Ryan Blaney won the first two stages and gave Wood Brothers Racing, the oldest active team in NASCAR, its longest front-running car in a race in 35 years. The 23-year-old Blaney finished 12th after leading 148 of 334 laps, the first time the team led more than 100 laps in a race since 1982.
Blaney first got the lead on the second early restart on lap 16, with a somewhat bold move around the outside of Harvick going through the reconfigured Turns 1 and 2, where the banking was reduced and the track widened.
During a caution on a few laps before the end of the second stage on lap 170, Blaney stayed on the track for a shot to win the stage while other cars pitted.

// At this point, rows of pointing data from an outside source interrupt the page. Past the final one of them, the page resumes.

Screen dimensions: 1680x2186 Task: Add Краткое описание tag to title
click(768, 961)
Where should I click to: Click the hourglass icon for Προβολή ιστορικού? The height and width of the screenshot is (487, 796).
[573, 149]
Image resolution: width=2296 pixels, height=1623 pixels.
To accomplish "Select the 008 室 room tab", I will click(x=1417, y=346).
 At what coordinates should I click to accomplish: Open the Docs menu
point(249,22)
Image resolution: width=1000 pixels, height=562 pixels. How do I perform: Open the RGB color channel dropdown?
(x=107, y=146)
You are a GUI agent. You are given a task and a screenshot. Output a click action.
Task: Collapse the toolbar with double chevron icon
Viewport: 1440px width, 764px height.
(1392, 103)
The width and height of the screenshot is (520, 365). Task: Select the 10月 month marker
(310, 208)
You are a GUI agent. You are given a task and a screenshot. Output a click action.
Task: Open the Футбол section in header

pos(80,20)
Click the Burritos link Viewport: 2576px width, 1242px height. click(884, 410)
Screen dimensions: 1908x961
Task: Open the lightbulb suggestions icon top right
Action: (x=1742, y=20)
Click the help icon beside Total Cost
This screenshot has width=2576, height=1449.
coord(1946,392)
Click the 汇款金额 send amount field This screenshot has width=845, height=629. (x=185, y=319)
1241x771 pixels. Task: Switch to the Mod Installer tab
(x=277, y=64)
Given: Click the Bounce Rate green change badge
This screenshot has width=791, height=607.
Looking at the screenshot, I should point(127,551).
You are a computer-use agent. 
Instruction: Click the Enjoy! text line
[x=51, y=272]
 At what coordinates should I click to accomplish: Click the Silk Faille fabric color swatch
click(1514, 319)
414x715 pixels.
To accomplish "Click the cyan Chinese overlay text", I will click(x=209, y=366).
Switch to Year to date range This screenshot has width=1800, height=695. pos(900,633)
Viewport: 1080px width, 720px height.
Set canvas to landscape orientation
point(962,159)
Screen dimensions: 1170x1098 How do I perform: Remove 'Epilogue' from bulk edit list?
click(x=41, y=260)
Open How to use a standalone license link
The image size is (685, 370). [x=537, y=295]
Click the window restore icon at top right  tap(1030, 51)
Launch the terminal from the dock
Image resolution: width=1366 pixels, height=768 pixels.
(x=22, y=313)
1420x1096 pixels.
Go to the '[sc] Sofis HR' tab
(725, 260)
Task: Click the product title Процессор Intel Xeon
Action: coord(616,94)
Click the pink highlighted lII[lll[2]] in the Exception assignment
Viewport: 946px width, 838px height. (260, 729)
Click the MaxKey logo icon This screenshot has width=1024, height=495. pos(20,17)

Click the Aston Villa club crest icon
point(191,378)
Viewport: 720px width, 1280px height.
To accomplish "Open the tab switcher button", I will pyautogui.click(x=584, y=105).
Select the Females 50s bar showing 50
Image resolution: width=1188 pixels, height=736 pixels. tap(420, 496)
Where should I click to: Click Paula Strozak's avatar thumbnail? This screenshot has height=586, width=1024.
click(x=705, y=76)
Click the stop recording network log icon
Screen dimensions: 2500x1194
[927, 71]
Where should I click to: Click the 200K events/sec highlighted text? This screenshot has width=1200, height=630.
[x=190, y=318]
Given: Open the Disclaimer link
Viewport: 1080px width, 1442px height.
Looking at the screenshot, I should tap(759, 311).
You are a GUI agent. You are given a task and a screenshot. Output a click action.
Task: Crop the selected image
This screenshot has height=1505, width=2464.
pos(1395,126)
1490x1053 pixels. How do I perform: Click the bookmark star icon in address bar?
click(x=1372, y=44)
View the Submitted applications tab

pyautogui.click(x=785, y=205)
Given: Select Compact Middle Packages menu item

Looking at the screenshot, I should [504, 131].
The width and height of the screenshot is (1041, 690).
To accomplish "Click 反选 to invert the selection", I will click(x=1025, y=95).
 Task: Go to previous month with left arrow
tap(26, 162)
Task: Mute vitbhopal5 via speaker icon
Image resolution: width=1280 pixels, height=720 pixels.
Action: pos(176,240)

Blaney restarted 20th after that stage and his stop, but after working back into the top 10, he overslid his pit on the last caution.
“That last pit stop was pretty discouraging,” Blaney said. “I don’t know what it was there at the end of segment two and that made everybody have split strategies, and we got in the back and couldn’t pass anybody. It was terrible to try to pass people.”
Can’t hold on
Logano regained the lead after not pitting on the final caution, but just didn’t have enough to hold off Johnson. “I needed a 15-lap run instead of a 30-lap run,” Logano said. “Or a couple cautions in there and we would be standing in Victory Lane with a 12th-place car, and that would have been something.”
Dry but windy
Both Cup races at Texas last year had lengthy rain delays, and the November race was cut 41 laps short by more rain after starting nearly six hours late. There was no threat of rain Sunday — good thing the race wasn’t a day later, when storms are in the forecast — but there were wind gusts of 30 mph or more throughout the race.
The Wood Brothers team was formed in 1950, and its last driver to lead at least 100 laps in a race was Neil Bonnett at Rockingham on Oct. 31, 1982. The team’s last victory was Trevor Bayne in the 2011 Daytona 500. The team hadn’t even had more than 100 laps led in a full season since Elliott Sadler’s 125 in 2001. Since the start of 2002 until this week, the team had only 161 laps led total, including two for Blaney in the season-opening Daytona 500 this year.
After the traditional Easter weekend break, the next Cup race is April 23 at Bristol.